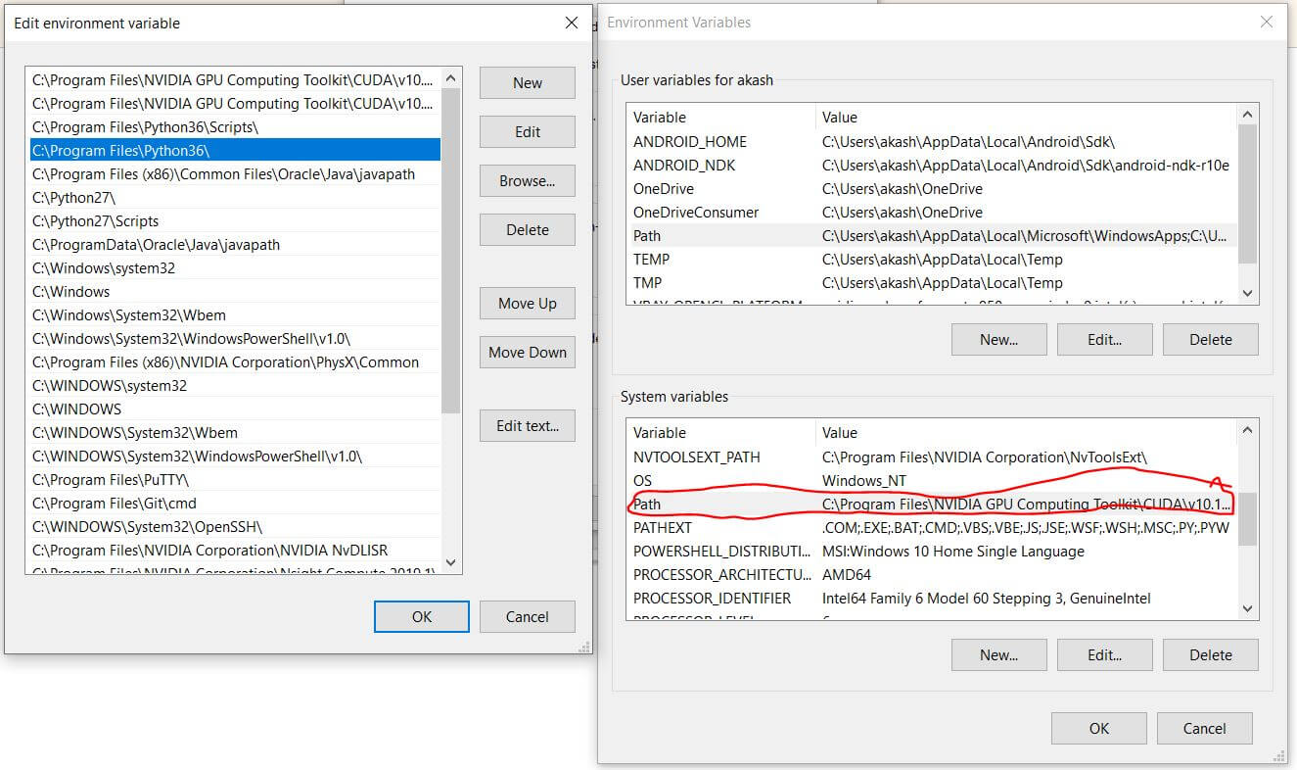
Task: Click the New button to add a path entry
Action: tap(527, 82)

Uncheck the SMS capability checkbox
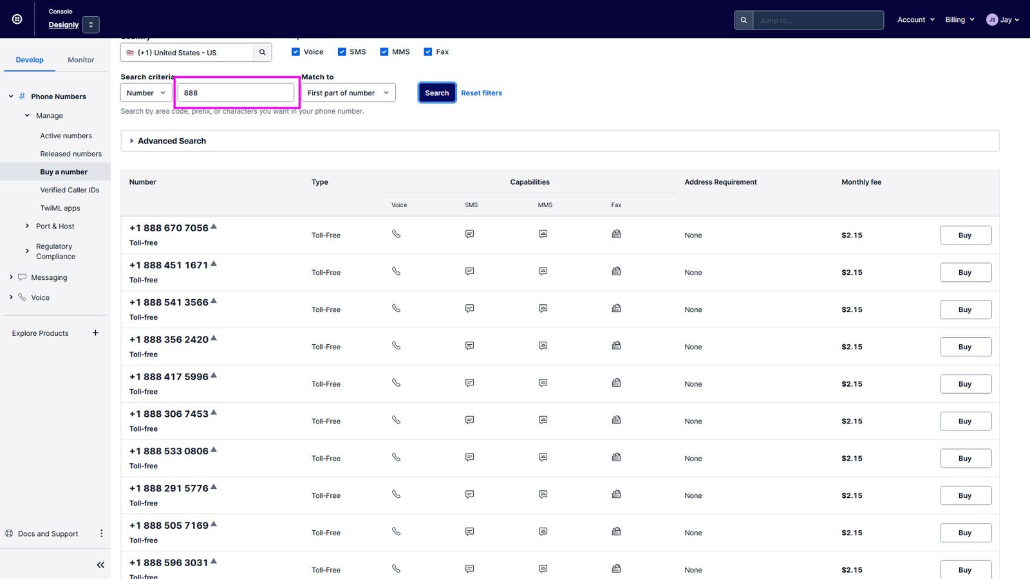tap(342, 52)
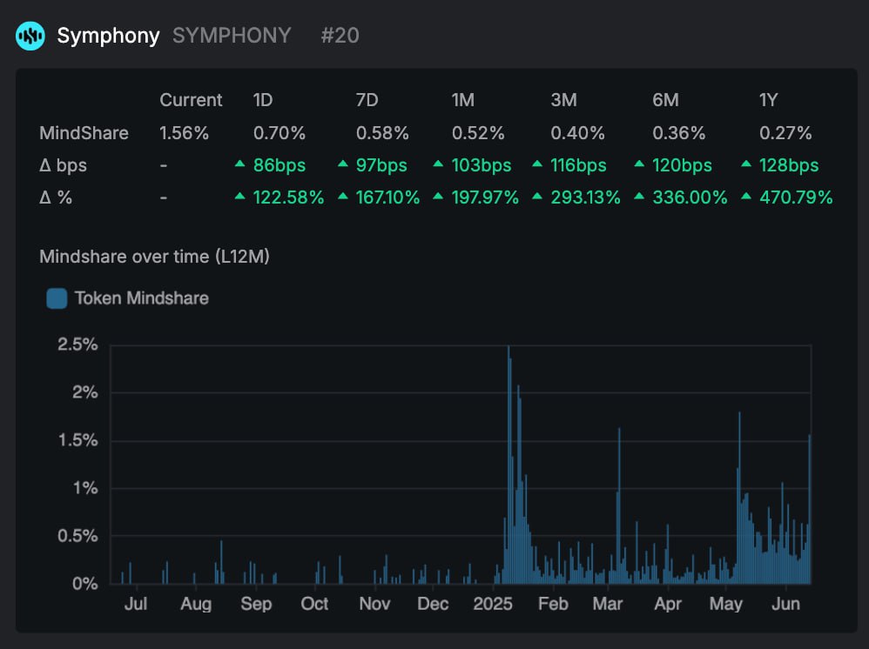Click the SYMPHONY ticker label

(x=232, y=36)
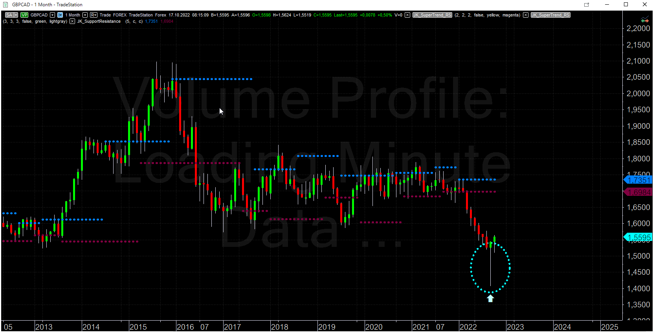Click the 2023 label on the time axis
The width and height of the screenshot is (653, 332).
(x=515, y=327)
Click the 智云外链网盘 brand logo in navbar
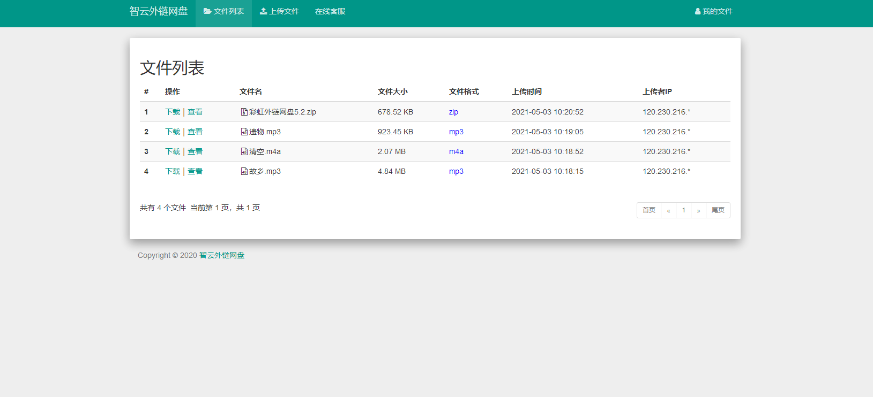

Work to complete:
Keep out the pictures, and copy exactly the lines from the one that contains "Uncheck the SMS capability checkbox" through the final line of the records above, both ends included.

Answer for the task:
Uncheck the SMS capability checkbox
tap(342, 52)
Click the SYMPHONY ticker label

(x=232, y=36)
Click the 2023 label on the time axis
The width and height of the screenshot is (653, 332).
(x=515, y=327)
Click the 智云外链网盘 brand logo in navbar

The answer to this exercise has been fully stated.